A congressional statute organizing disqualifying would be nice, but disqualification for insurrection is in legal principle no different from disqualification for being underage or not a citizen. No one clamored for a federal statute preventing lawsuits disqualifying Barack Obama on the alleged ground that he was born in Kenya. No one insists on a federal statute before younger Americans are disqualified. American law at present permits checkerboard solutions, perhaps initiated by political extremists in state offices, respecting whether a candidate is constitutionally qualified for the presidency. No one until recently complained, even though we could easily imagine a national controversy over whether a person had actually resided in the United States for fourteen years or, purely hypothetically, whether a candidate for the presidency was born in Kenya.
There is no law preventing a federal statute from being framed, debated, and passed immediately after our Representatives and Senators read this blog post (all members of Congress read Balkinization regularly). That Congress is gridlocked is hardly a reason to mandate political actors outside of Congress stay their hand. One reason for constitutionalizing the principle
that insurrectionists cannot hold office was the fear that Reconstruction Republicans
might temporarily lose control of Congress and statutes mandating
disqualification (and racial equality) would be repealed. The framers may have assumed legislative primacy, but they did not think all other actors could do was complain when Congress dithered. The
Supreme Court can also swoop in and make a decision creating a rule for the
entire country. Steven Vladeck will be
the first person to tell you that has been known to happen.

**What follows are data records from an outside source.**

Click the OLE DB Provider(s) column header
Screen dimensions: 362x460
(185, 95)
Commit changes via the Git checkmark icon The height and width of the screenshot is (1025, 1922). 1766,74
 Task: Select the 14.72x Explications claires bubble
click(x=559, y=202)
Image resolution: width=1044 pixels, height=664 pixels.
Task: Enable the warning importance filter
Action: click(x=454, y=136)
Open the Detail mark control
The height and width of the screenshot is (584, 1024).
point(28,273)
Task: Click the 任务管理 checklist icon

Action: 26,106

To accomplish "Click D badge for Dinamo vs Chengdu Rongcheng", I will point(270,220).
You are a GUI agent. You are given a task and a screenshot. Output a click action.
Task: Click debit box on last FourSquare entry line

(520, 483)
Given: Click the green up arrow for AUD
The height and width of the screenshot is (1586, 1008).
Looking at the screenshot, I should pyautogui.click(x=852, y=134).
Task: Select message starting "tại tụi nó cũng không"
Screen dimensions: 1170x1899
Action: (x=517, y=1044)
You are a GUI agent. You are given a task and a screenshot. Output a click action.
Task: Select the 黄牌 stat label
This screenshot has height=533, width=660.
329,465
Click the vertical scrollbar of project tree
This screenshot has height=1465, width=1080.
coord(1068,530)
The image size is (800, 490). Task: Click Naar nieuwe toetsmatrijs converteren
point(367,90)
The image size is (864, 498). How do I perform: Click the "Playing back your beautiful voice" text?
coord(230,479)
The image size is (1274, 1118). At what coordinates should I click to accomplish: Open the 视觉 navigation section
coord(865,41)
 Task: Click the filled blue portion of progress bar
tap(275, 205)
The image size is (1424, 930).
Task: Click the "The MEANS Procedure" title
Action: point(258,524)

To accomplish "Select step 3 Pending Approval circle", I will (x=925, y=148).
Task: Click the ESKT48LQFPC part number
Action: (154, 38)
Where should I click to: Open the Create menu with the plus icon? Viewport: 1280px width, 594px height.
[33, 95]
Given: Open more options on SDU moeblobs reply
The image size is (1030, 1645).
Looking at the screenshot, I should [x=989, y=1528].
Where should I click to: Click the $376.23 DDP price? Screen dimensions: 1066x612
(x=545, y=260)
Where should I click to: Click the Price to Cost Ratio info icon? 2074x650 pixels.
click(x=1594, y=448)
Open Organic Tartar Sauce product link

The MAGA crowd will be upset if Donald Trump is disqualified in some states. Some may turn to violence. They will be upset if Donald Trump is disqualified in all states by the procedure of your choosing. Some may turn to violence. They will be upset if Donald Trump loses a close election. Etc. They will be upset if Donald Trump loses an election that every expert agrees is not particularly close. Etc., etc. The MAGA crowd would be as upset if Donald Trump was disqualified because unconverted evidence demonstrated, lo and behold, that he was born in Kenya.
We are dealing with the kid in the schoolyard who threw a temper tantrum and yelled “Cheater” whenever he or she lost. The kid yelled "Cheater" when the umpire called a close pitch a strike and when the final score was 15-1. Finding rules that appeased that kid was pointless. The best you could do was apply the rules you thought fair and prepare to deal with the temper tantrum when the kid lost.
That MAGA must be defeated politically in the long run does not debar any short-term solution. Trump will throw variations on the same temper-tantrum if he is disqualified as an insurrectionist in some states, disqualified as an insurrectionist in all states, disqualifying for being born in Kenya, or loses the presidential election from anywhere between one and four billion votes. If you think as a matter of constitutional law or principle people who participate in an insurrection against the government should not hold government office and that Donald Trump participated in an insurrection against the government, you should endorse the Section 3 process and be prepared for the fall out that will occur no matter how MAGA forces are defeated.